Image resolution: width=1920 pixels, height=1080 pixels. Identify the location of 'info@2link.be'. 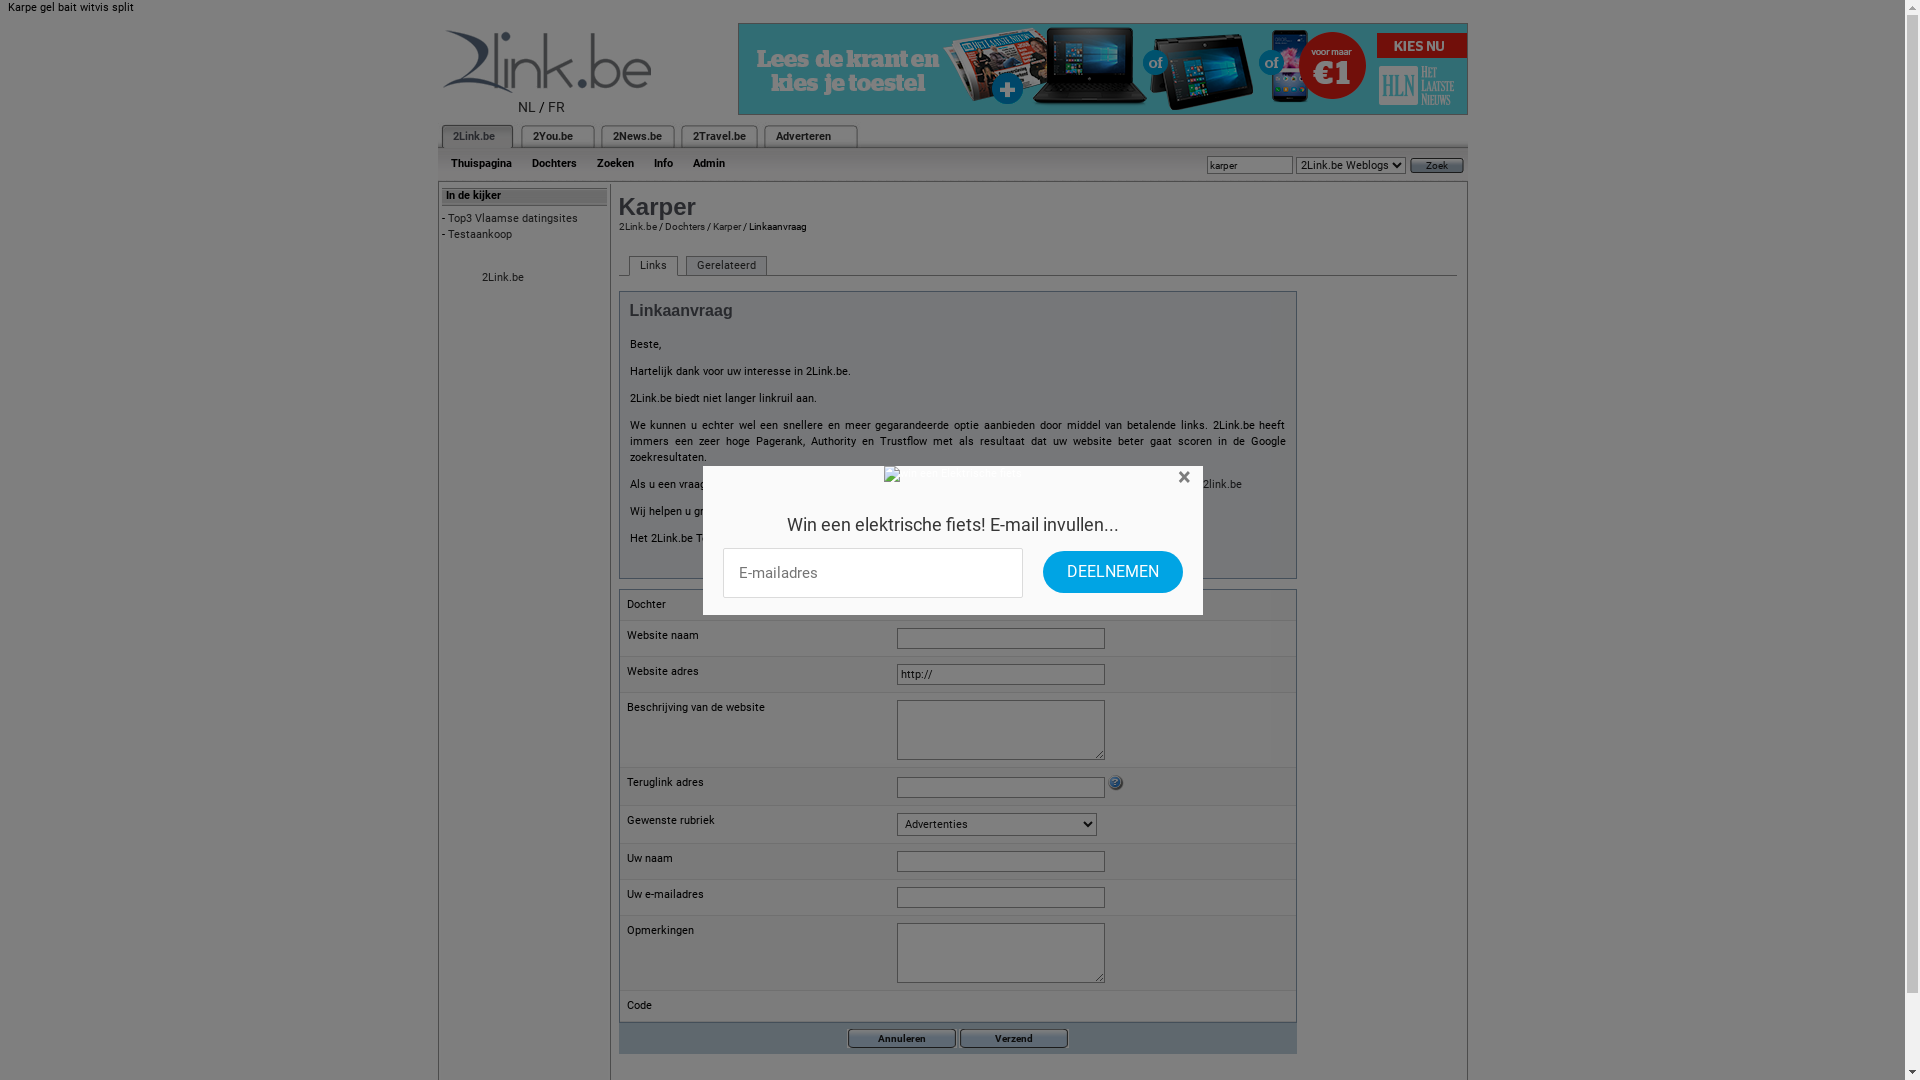
(1207, 484).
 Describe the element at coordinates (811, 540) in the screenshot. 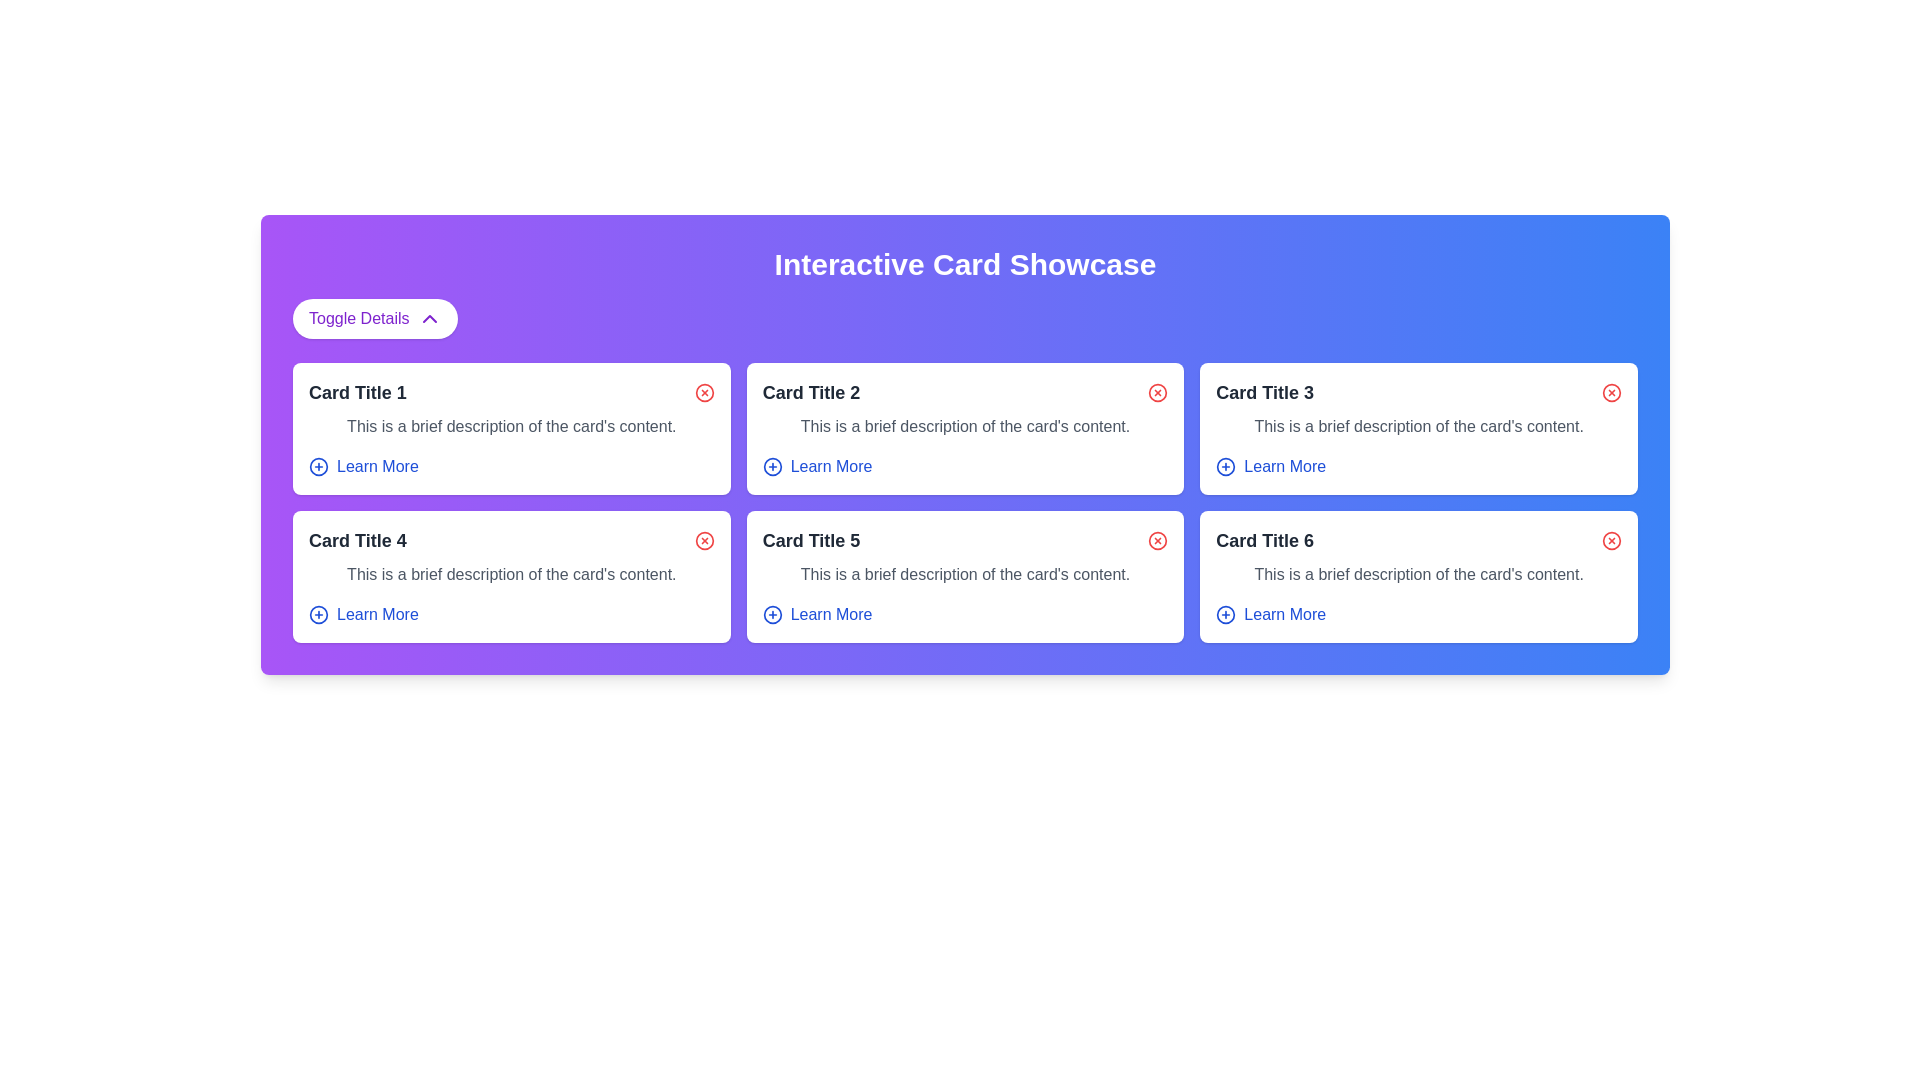

I see `the large, bold text displaying 'Card Title 5', located in the second row of the grid, within the second card from the left` at that location.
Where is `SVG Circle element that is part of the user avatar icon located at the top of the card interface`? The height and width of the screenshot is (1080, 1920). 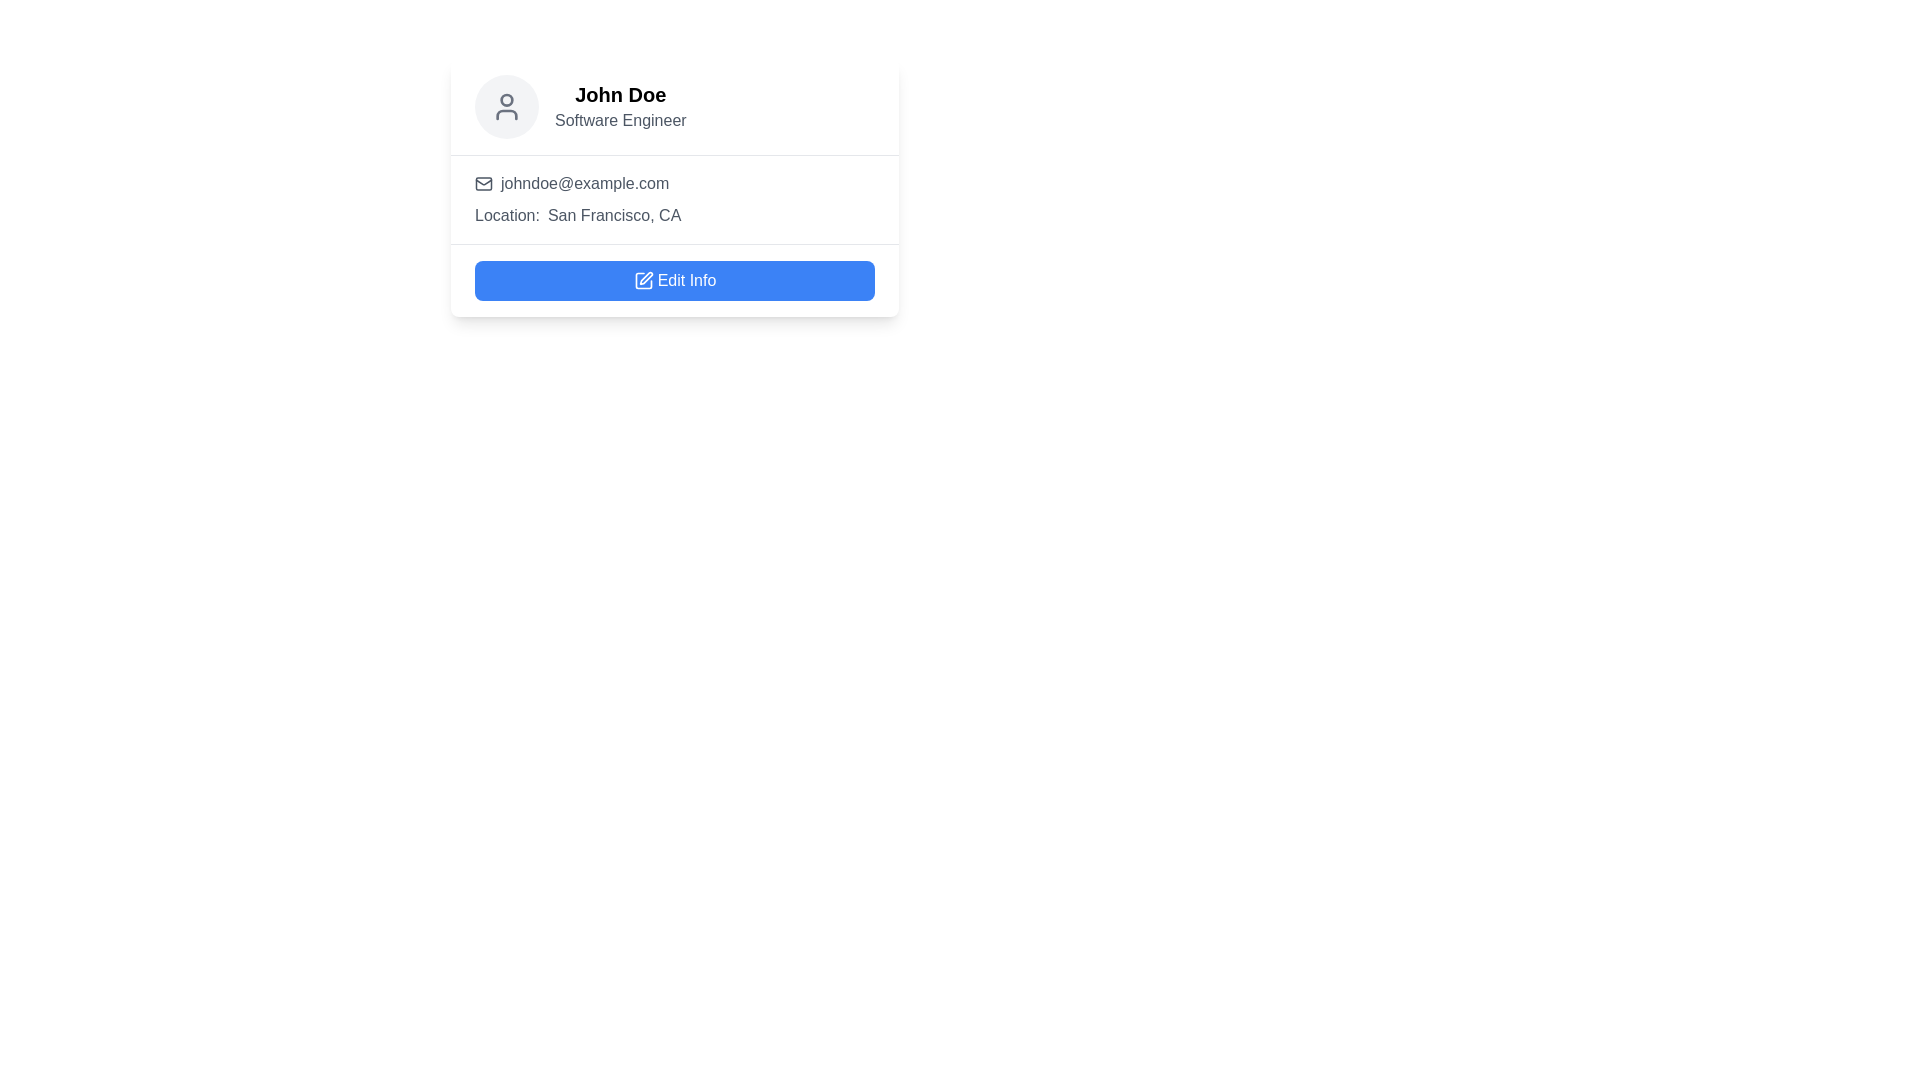
SVG Circle element that is part of the user avatar icon located at the top of the card interface is located at coordinates (507, 100).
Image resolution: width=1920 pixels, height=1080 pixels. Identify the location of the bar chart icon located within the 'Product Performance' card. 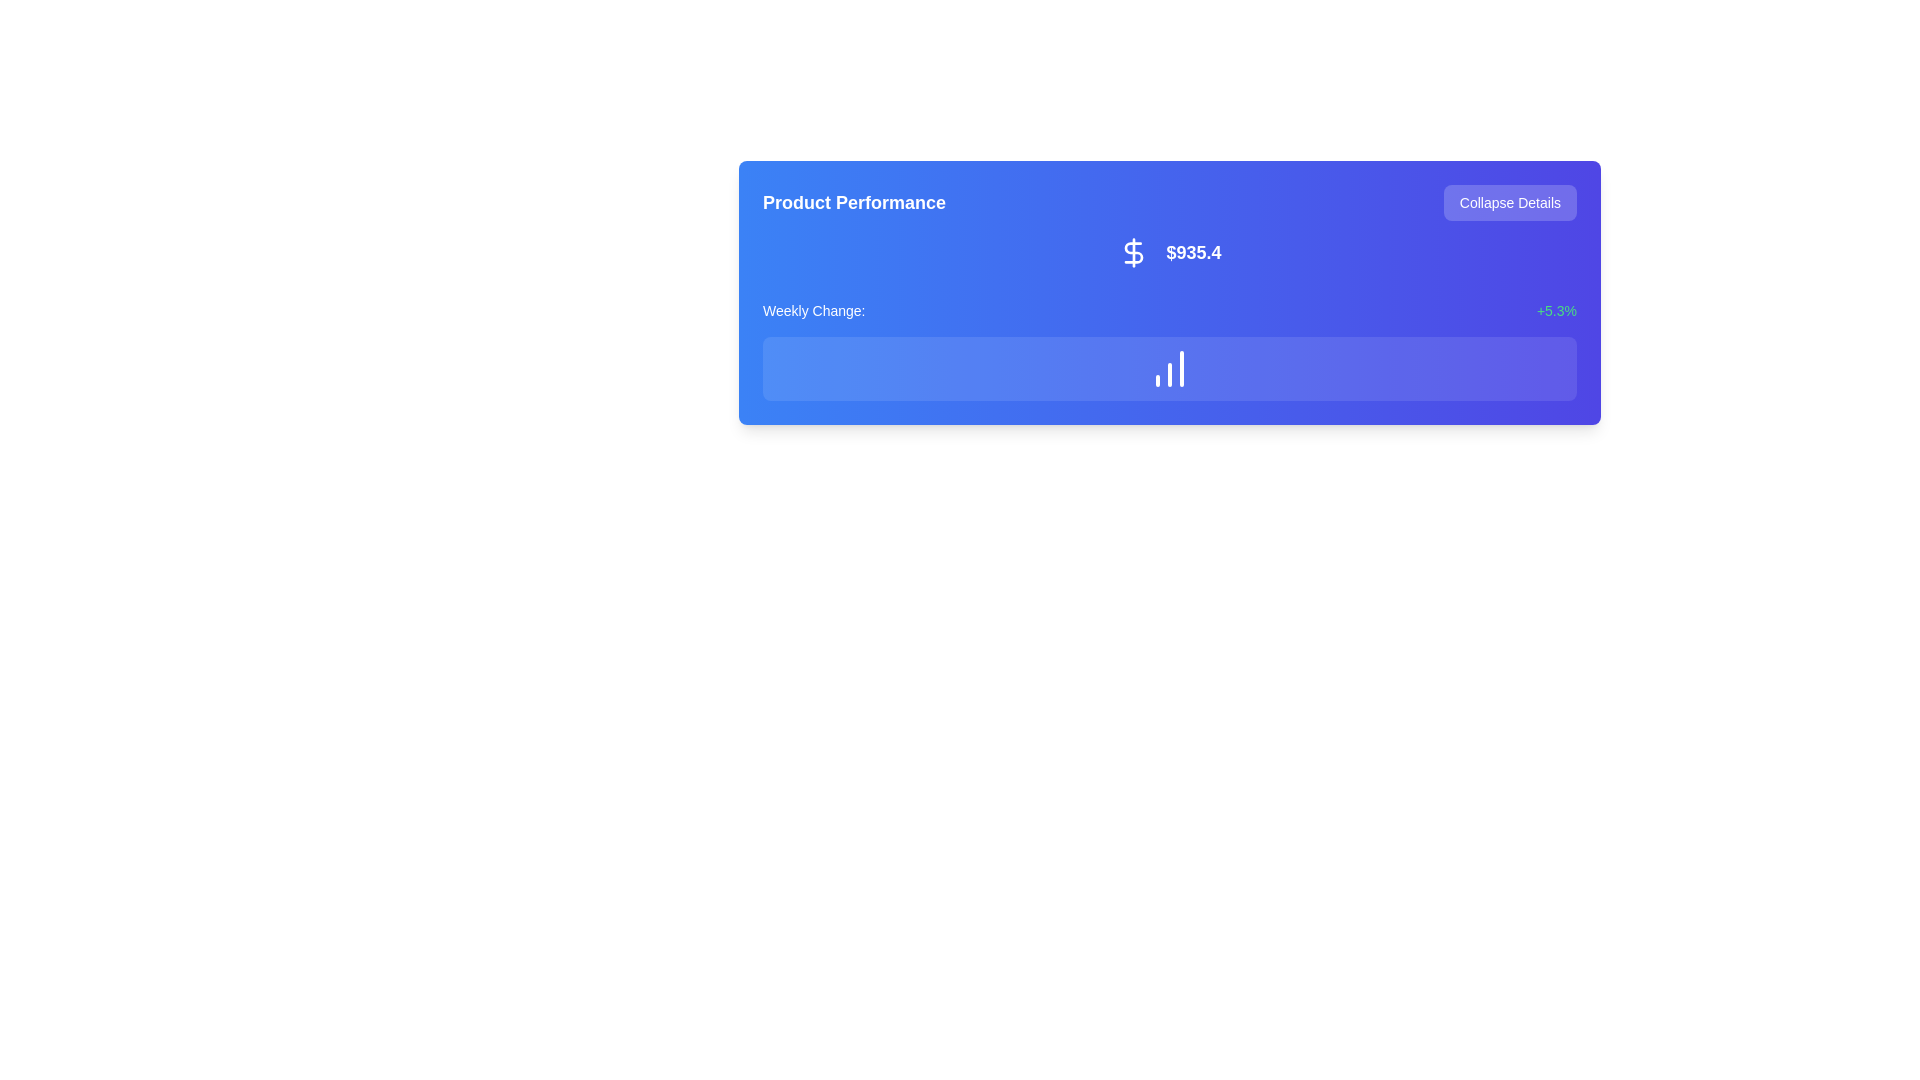
(1170, 350).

-- WORK TO BE COMPLETED --
Copy the data above word for word, leaving out the pictures.

-- PROBLEM SOLUTION --
Image resolution: width=1920 pixels, height=1080 pixels. Identify the location of 'info@2link.be'. 
(1207, 484).
 Describe the element at coordinates (811, 540) in the screenshot. 

I see `the large, bold text displaying 'Card Title 5', located in the second row of the grid, within the second card from the left` at that location.
Where is `SVG Circle element that is part of the user avatar icon located at the top of the card interface`? The height and width of the screenshot is (1080, 1920). 
SVG Circle element that is part of the user avatar icon located at the top of the card interface is located at coordinates (507, 100).
Image resolution: width=1920 pixels, height=1080 pixels. Identify the location of the bar chart icon located within the 'Product Performance' card. 
(1170, 350).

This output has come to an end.